No but am interested in how you resolve this. Have you read 'upside down brilliance, the visual spatial learner' by linda silverman? also 'they're not bringing my brain out' - a teaching ideas guide for gifted/visual spatial learners. these books are available at the library and probably have specific references that might help.
Thankyou for your responses, yes have both of these and others that I have obtained from the US, can't seem to shift his belief that he can't do it, even when he does get things right, we have started back on maths u see which is below his level of ability just so he experiences lots of sucess to see if that helps shift this belief.
One thing that I teach that seems to open the door or turn the light on is the "pairs" of numbers. This has come from a dyscalculia book.
This helped for children who are struggling and have the "I can't do it" mindset for even 7 + 2.
We started with the no. 10: The kids learn all the "pairs" ie. 9 + 1, 8 + 2, 7 + 3, etc. But we use games to learn them.
One game is called clear the deck. You have....4, 5 or 6 cards of each digit - eg. 5 no. 1's, 5 no. 2,s etc.
You deal the numbers out (shuffled) in a grid of 4 x4 and the child then looks for the pairs that make up 10 and removes them. U then replace the cards until they are all gone.
Another game is snap - where instead of needing 2 no's the same you need the pair that makes 10.
You can draw fun diagrams on a whiteboard. Basically anything that is fun that engages the child.
Most important to the child is they are never made to feel like a failure, everything must be done in a 'safe' environment. Even for clear the deck game, maybe to start with you write all the pairs down so he can refer to it.....eventually these can be covered up.... but there must be no stress to the child.....the minute there is stress, do what is needed to remove it.
Next I work on pairs of 9,8,7,6,5,4.....
The leap the child makes in confidence and maths ability once learning these is tremendous.
Maybe your son sees these inately and when screwed down to explain perhaps doesn't have the words to explain and then frustration sets in and the door slams?
The pairs are probably already known by your son, but what these games may do is remove the mental block/door he has placed there and give him a renewed enjoyment of maths.
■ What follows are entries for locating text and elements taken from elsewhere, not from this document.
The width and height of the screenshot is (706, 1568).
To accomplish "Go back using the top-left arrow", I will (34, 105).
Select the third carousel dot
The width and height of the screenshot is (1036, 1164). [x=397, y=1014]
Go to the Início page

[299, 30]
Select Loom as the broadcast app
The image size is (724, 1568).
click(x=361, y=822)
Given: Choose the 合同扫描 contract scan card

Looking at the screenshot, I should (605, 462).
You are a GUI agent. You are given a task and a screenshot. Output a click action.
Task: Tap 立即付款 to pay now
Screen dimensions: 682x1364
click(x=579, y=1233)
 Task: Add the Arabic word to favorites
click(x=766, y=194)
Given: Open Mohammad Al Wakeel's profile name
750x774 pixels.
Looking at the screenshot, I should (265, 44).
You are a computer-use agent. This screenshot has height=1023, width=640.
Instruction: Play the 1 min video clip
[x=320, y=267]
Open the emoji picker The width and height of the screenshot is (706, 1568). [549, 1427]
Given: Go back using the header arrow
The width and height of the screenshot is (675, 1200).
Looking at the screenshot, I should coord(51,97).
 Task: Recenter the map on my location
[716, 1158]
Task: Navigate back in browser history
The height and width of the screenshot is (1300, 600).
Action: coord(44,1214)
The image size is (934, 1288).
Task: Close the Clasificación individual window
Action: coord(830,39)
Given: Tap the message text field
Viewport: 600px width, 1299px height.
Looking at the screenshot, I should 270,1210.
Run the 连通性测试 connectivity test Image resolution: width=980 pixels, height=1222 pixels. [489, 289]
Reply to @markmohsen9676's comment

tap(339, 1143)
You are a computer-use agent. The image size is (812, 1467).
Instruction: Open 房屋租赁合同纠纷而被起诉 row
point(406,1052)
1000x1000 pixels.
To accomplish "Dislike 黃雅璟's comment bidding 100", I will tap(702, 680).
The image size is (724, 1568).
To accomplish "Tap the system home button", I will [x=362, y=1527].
It may seem really, really basic but 'learning' these, or in your son's case, enabling him to allow these to come out will possibly open up a lot more to him and hopefully allow his true maths ability to flow.
If you do decide to try these I would love to know how you get on! :-)
All the best
If they know all these pairs then you can encourage them to do 6 + 7:
They will know 6 + 4 = 10. They will know 7 = 4 + 3.
So if we take the 4 from 7 and put it on the 6 we get 10.
They will know that if 7 is made up of 4 + 3, then if we take 4 we are left with 3.
This will give them 6 + 4 = 10, 10 + 3 = 13.
Another way is if they know all their doubles:
6 + 6 = 12 so 6 + 7 = 13
One thing I wonder about your son....
My son is innate with his maths too and he is turning 9 next week. He will have his own way of getting there, and if I try to teach him a different strategy he gets all agitated and switches off. So with him I have to just present the problem to him and leave him to solve it. Of course there are things he needs to be taught but it is just filling a gap that allows him to then continue his own natural progress.
With him, it is unnecessary and in fact detrimental to teach him all the different strategies as they do at school. What I try to do is teach him how to explain it in words to his teacher if they ask him how he does it.
Thanks for sharing all these cool ideas Sue2. I've just made up a set of number cards for 'clear the deck' because it seems like something that would appeal to both DS4 (HG) and DD3 (??) and it struck me that you could also use the same deck for a variety on the familiar picture game of 'Memory' with the pairs being those that add to X ( or for a real challenge change X mid-game!)
Sue2 this is a really effective strategy. Early days but he really enjoys it and has even taken to just doing it himself with no assistance, and then deciding he will to sums with three numbers to add up to 10 etc etc.
We played quiddler last night which is a card spelling game and you total up points and he adds well when he doesn't think it's maths but as soon as he sees that Maths work coming he shuts off.
We've just started using the Family Math book. We had to order it via amazon as we couldn't find it locally.
It's essentially a whole book full of maths games - some using cards, some dice, some toothpicks, some with gameboards in the book, some you make yourself... And it has been great. They give an indication as to roughly what level the game is aimed at, and the games are grouped together in general maths-topics - so geometry games are together, and logic/reasoning games are together etc etc.